If the reader is still undecided about whether to commit to your work, the opening material is even more crucial, and just because writing a novel isn’t enough of a challenge, you have even fewer words in which to capture the reader’s attention irrevocably. Most readers will read two or three chapters of a book they have purchased, even if it doesn’t sieze them from the beginning. The undecided reader barely gives the author time to complete a scene before deciding to purchase the book or laying it aside. This makes the opening scene even more crucial. Open with a car chase … that explodes! Stumble upon a dead body … that could be your identical twin! Realize that your heroine’s true love is in love with … her best friend! No matter the situation, the undecided reader should hit the of that first scene and be absolutely compelled to turn the next page before buying your novel.

 

Hooking the reader into your novel involves more than shocking revelation, gripping action scenes, or mysterious circumstances. Upon starting your novel, the reader wants to be assured that you know what you’re doing technically, that you can write clearly and construct a linear plot.
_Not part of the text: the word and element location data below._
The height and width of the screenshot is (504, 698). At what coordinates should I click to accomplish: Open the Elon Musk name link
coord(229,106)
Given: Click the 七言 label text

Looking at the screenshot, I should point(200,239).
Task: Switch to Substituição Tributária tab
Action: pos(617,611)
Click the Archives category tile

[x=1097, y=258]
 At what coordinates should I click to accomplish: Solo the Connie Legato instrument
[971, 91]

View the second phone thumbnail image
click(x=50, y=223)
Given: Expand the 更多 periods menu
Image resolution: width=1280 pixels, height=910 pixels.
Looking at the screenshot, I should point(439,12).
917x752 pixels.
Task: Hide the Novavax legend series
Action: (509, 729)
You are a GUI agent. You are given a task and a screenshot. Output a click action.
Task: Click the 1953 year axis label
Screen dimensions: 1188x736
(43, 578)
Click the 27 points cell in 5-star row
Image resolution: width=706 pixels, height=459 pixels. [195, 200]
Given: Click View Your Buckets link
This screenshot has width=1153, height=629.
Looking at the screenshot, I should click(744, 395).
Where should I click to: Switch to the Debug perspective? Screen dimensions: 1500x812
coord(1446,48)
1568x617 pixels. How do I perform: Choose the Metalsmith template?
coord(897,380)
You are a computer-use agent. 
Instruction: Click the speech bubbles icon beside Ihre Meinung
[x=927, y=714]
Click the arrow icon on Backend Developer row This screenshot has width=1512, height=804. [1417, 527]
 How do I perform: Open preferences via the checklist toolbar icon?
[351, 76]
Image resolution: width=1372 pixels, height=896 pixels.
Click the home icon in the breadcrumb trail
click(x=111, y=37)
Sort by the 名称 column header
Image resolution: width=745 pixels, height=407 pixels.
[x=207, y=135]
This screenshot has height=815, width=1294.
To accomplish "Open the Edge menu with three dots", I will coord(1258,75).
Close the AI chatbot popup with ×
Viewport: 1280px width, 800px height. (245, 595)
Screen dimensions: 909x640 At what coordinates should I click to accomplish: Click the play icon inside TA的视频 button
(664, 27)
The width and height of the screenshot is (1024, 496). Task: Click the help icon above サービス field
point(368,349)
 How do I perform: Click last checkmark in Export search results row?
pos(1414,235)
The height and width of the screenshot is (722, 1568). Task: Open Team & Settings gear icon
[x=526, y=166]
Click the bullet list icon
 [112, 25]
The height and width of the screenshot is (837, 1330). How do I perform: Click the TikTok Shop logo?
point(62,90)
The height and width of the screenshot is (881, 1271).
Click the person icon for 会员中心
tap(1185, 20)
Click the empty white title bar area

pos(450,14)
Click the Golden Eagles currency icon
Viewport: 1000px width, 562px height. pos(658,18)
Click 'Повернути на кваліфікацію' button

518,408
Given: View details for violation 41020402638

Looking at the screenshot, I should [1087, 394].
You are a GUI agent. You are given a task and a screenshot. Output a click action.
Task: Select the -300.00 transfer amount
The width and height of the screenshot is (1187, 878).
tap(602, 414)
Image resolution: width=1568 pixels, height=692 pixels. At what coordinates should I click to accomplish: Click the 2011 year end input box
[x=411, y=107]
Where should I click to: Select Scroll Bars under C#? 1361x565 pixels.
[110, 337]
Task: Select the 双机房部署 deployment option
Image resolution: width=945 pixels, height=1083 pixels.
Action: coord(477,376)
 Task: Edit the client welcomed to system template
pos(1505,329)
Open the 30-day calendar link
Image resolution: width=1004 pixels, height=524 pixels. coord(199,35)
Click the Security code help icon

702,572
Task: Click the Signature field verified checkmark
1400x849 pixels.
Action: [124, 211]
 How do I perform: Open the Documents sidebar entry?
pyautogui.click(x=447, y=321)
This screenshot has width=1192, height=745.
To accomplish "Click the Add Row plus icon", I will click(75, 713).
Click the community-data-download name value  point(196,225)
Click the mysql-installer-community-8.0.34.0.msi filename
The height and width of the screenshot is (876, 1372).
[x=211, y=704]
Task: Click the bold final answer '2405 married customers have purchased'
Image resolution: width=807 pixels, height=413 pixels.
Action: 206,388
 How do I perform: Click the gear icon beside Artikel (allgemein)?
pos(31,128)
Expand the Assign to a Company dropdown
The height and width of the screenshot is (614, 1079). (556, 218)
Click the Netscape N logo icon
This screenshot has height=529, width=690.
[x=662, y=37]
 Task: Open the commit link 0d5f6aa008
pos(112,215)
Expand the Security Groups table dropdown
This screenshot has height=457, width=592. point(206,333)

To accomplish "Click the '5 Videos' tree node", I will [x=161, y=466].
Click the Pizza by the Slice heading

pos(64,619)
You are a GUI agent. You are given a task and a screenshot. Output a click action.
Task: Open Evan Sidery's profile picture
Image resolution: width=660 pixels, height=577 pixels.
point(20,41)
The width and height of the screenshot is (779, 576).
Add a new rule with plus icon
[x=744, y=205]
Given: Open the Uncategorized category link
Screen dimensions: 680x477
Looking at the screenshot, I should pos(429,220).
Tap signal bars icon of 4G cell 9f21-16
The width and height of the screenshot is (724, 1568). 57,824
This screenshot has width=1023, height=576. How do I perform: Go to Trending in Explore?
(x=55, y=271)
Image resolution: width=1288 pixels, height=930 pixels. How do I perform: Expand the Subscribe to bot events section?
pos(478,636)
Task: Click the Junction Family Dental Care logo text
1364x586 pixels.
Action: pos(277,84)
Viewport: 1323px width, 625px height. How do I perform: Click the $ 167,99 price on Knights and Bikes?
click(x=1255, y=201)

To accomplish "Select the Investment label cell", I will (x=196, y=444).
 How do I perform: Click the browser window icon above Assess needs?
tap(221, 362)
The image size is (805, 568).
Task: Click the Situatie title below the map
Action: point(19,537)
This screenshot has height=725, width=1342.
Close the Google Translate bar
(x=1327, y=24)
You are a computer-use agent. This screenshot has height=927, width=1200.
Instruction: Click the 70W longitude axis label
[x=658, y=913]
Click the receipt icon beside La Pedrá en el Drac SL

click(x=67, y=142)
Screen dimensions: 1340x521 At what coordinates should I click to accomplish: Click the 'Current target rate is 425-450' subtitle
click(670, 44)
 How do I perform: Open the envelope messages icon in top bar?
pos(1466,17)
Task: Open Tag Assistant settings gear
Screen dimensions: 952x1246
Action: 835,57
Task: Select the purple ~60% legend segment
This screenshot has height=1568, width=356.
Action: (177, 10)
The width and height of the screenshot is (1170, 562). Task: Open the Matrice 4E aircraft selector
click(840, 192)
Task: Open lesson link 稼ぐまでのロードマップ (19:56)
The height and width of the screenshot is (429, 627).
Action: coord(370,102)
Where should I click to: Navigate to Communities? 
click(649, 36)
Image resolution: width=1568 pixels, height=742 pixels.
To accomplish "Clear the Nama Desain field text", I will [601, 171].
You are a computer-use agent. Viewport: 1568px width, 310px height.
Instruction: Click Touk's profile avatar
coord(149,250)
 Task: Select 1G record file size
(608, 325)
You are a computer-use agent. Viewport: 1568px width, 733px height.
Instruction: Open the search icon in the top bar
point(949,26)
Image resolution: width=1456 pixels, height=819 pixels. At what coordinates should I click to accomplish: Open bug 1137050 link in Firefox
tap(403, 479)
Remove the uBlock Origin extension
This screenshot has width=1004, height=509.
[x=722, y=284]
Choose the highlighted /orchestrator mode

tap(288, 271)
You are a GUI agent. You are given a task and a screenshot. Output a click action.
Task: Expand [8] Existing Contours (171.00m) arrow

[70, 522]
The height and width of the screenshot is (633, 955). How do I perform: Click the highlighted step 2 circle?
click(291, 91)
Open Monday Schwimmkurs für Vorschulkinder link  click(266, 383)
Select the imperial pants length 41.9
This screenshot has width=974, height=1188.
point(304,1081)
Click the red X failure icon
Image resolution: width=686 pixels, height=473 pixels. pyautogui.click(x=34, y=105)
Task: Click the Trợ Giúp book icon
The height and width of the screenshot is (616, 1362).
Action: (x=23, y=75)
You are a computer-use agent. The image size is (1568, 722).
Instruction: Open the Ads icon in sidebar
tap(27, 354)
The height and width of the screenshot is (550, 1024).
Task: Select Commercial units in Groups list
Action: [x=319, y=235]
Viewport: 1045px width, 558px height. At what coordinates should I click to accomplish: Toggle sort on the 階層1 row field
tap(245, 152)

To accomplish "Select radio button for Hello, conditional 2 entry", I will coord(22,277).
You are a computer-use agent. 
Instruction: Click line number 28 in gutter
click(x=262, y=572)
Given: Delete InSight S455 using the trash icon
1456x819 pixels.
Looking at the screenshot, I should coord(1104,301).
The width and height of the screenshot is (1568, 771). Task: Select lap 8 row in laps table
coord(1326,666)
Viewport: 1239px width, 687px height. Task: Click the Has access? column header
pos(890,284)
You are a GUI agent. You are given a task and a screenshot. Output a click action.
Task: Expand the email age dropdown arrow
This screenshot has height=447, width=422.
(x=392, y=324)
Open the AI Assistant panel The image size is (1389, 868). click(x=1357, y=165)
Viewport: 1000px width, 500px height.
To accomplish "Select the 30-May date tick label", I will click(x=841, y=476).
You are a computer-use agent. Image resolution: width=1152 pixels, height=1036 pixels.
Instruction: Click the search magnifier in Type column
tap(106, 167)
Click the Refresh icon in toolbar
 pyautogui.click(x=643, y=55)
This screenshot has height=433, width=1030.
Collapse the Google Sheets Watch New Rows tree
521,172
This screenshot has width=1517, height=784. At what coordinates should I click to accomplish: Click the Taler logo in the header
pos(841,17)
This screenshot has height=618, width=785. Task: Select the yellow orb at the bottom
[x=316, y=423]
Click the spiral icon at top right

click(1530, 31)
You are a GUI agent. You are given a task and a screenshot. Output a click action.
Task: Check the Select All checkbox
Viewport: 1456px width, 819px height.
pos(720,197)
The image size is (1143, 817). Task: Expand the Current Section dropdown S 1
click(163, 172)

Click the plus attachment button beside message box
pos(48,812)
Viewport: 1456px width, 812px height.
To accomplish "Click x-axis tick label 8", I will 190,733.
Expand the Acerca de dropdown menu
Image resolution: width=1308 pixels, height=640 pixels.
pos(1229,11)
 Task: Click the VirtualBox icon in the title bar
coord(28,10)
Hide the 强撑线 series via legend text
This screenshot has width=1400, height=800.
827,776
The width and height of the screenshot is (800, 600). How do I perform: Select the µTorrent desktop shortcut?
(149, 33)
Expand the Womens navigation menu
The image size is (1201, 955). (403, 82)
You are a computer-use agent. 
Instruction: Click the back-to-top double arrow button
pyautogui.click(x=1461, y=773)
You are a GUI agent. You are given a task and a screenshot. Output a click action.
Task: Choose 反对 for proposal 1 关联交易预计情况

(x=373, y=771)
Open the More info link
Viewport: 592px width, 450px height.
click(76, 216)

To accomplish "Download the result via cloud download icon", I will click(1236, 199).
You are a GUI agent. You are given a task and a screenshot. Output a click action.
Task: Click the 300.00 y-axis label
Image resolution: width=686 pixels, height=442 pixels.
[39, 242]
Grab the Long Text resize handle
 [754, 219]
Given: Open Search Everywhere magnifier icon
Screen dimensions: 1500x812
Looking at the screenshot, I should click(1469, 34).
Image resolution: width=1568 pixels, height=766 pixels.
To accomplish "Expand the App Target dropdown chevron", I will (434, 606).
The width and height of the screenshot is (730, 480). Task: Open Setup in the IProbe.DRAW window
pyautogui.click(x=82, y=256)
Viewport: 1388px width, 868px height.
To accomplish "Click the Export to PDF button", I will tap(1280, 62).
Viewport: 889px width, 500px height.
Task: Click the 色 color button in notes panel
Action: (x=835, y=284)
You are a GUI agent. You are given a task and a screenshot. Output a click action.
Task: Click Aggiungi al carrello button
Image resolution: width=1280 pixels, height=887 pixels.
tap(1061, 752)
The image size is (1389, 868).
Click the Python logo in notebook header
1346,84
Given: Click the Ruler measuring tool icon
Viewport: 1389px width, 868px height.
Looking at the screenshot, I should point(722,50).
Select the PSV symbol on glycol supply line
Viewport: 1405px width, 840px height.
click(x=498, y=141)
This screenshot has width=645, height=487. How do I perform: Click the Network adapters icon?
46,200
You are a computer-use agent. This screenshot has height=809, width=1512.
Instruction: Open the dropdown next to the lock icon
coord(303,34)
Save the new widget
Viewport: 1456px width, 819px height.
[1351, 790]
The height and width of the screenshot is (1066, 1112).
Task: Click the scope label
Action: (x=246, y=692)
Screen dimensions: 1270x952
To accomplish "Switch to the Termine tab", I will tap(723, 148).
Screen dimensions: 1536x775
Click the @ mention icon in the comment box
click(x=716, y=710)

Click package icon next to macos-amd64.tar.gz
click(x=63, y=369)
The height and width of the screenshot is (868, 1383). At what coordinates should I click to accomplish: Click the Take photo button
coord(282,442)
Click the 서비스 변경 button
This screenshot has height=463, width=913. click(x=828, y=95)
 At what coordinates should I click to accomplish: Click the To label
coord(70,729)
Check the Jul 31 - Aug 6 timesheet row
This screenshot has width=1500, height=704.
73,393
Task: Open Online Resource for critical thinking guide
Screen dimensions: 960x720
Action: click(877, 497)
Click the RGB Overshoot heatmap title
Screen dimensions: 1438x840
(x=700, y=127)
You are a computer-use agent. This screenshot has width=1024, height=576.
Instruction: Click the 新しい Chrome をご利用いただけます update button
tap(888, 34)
He wants you to speak to him on his level, not talk down to him or assume he already knows the complete history of your characters. He wants to know that you as a writer have done your setting research and are familiar with the conventions of your chosen genre. The reader expects a level of professionalism and that will justify his investment of time and money in purchasing and reading your novel.

 

A novel contains a great deal of room in which to develop characters, elucidate upon the plot, and slowly unravel a tangled web of intrigue. You want to make sure that your reader sticks around for the long-term pay-off, and that means giving him a little taste of what’s to come right up front. Forcing a reader to wait for the good stuff while you lay down careful groundwork often leads to abandoned novels and seldom to a second purchase. This is no time to be shy; show off your best work right up front and your reader will stick around for the long haul!